Utah’s winter predictions are ‘kind of a big shrug emoji,’ says meteorologist
Utah experienced an epic, record-breaking snowfall last winter. It was a skiers’ paradise and a snow-shoeing dream. But to put it frankly, don’t place money that the same winter wonderland will happen again this upcoming season.
The probability of two record-breaking winters in a row is not totally “out of the question,” said Monica Traphagan, senior meteorologist at the National Weather Service in Salt Lake City, but the odds are “extremely low.”
Rather, the winter weather pattern, at least from November to January, is really up in the air.
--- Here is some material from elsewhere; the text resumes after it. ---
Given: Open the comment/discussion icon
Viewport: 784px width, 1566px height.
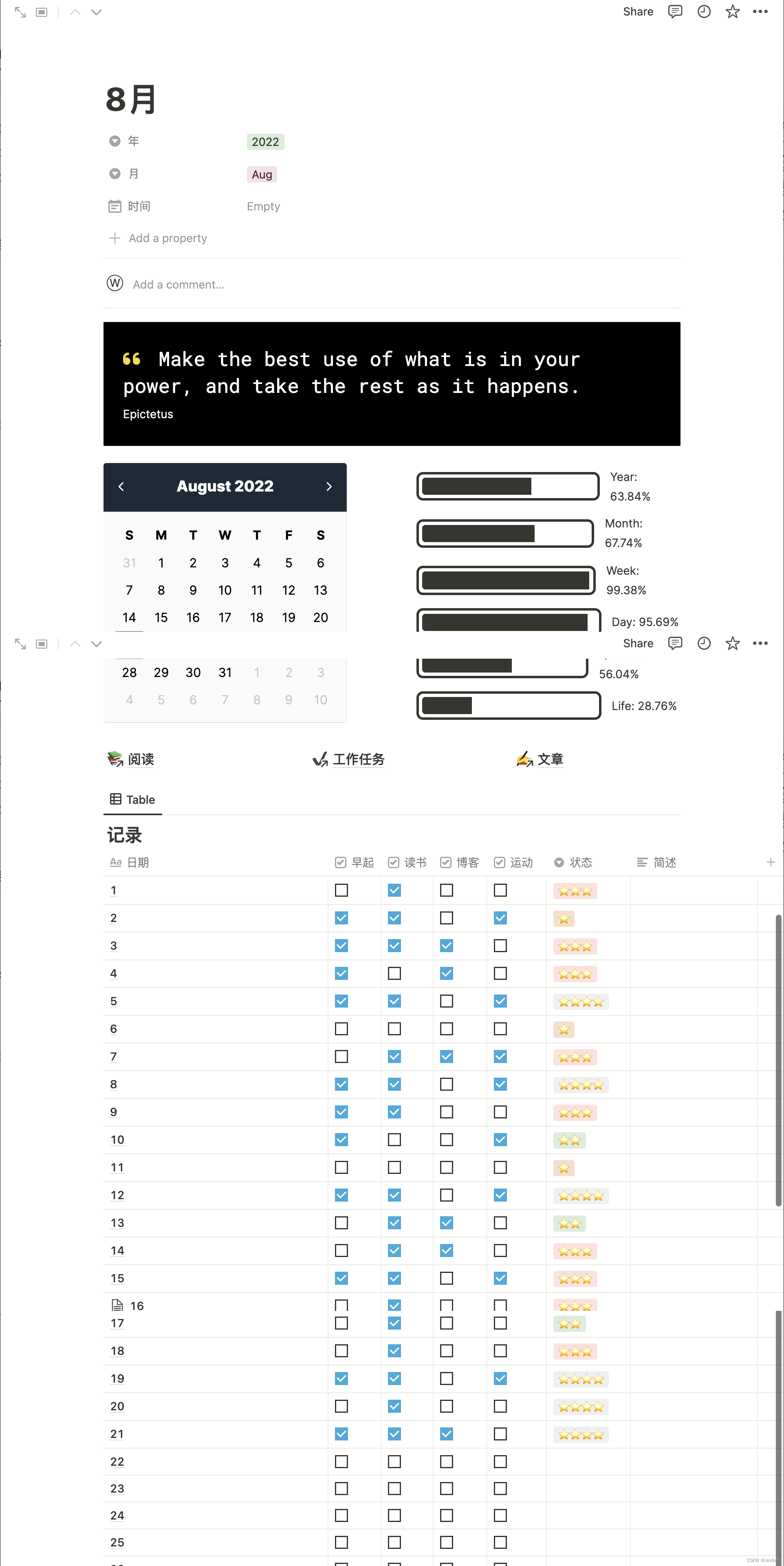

“It's looking like equal chances of above average or below average precipitation, which I guess is in some ways kind of a big shrug emoji,” said Traphagan.
It is an El Niño year, which usually results in more precipitation. But Utah is unique. El Niño isn’t a defining factor of how the winter will play out like it is in other parts of the county, such as the Pacific Northwest.
Casey Olson, climate data analyst for the Utah Climate Center, said El Niño doesn’t have a “strong statistical relationship” with the northern part of the state. That’s mostly because of where Utah is located. El Niño tends to affect the jet stream or the storm track and Utah is “right in the middle between those two largest impacts.” In other words, we’re tucked away from the areas most affected by El Niño.
Southern Utah is the mild exception since it’s closer to the southwestern section of the jet stream.
“In our sample of El Niños in the past is that southern Utah is slightly favored to be a bit wetter in El Niño,” said Traphagan. “On average there's not a strong indication either way, maybe a slight indication that southern Utah might see some more precipitation.”
A better indication of what the winter could look like, Olson said, are the wet and dry oscillation cycles Utah encounters. And Utah entered into the wet cycle last year.
“We would not be shocked to see a wetter than average winter this season,” he said.
More precipitation doesn’t necessarily mean more snow, though. Traphagan expects winter temperatures to be a little higher than normal, which could result in more rain. If there is more rain and warmer conditions, the snow tends to be more dense and less like the powder Utah is famous for.
“Having higher than normal temperatures may give you snow that isn't quite as favorable for skiing, for example,” Traphagan said.